Emergent behaviors can be thought of as a form of distributed computing. It seems that for many large patterns of coordination, the computation required to achieve it - which may be very intensive to manage globally - can be safely and more efficiently offloaded to the parts.

The classic example of this is the economy. To centrally manage a non-trivially sized economy efficiently is a monumental task, both in terms of the information flow and the processing required. Yet through implementing a few simple rules, such as the private ownership of property and allowing prices to float freely, this “management work” can be successfully distributed to achieve a reasonably efficient emergent outcome. The result isn’t perfect by any stretch of the imagination, but in terms of the difficulty of implementation and the efficiency attained, the emergent way handily beats the centrally coordinated way.

More abstractly, let’s say we have some number of individual agents, each with a computation capacity of 100, working towards some goal at a desired velocity. To manage their coordination at the group level explicitly, it would require a planning agent with 1000 computation capacity. But no single agent has that much computation capacity (in this case computation capacity is like intelligence, and cannot simply be added together), so this seems like an impossible task. But if the goal they are working towards is an emergent property, then the goal becomes obtainable. By distributing the computation required, the agents can operate independently (within their individual computation capacity of 100) and still manage to produce a system that would take 1000 computation capacity to plan. This is the efficiency that emergence affords us.

To characterize the gain from emergence compared to explicitly coordinating things globally, we could imagine an emergent efficiency constant of the universe, similar to the cosmological constant in physics. A value greater than 1 means that it is possible for parts with low computation capacities to produce a system that has a higher effective computation capacity, without explicit coordination. And a value less than 1 would mean the opposite.

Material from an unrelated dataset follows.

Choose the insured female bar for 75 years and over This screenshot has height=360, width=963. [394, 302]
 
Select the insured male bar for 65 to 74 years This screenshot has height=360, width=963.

Our universe obviously has an emergent efficiency constant value greater than 1. We take it for granted because it seems so natural, but I find it pretty miraculous that we live in a world like this. In such a world, an emergent phenomenon is often outside the comprehension of each individual agent within the system, since the whole has a much higher computation capacity than the individuals. But through the greater than 1 emergent efficiency constant, we can nonetheless reap the benefits of such a complex system, something beyond our own understanding. It’s like cheating in a way, and it helps us bootstrap to higher levels of coordination faster.

It is difficult to picture what a universe with an emergent efficiency constant less than 1 would look like. But we can try with the free market economy example. In such a world, it would not be possible for an efficient free market to emerge out of some simple set of rules. Each of us acting independently creates more chaos and noise than useful information at the system level. Equilibriums may still exist, but they probably tend to random values, and certainly don’t result in the efficient allocation of resources. Centrally coordinating our trade is the best we can do, which is not very good, even at our current level of computation capacity. More over, the central planning would have to fight the additional noise created from the low emergent efficiency constant, so it’s even harder than it appears to us.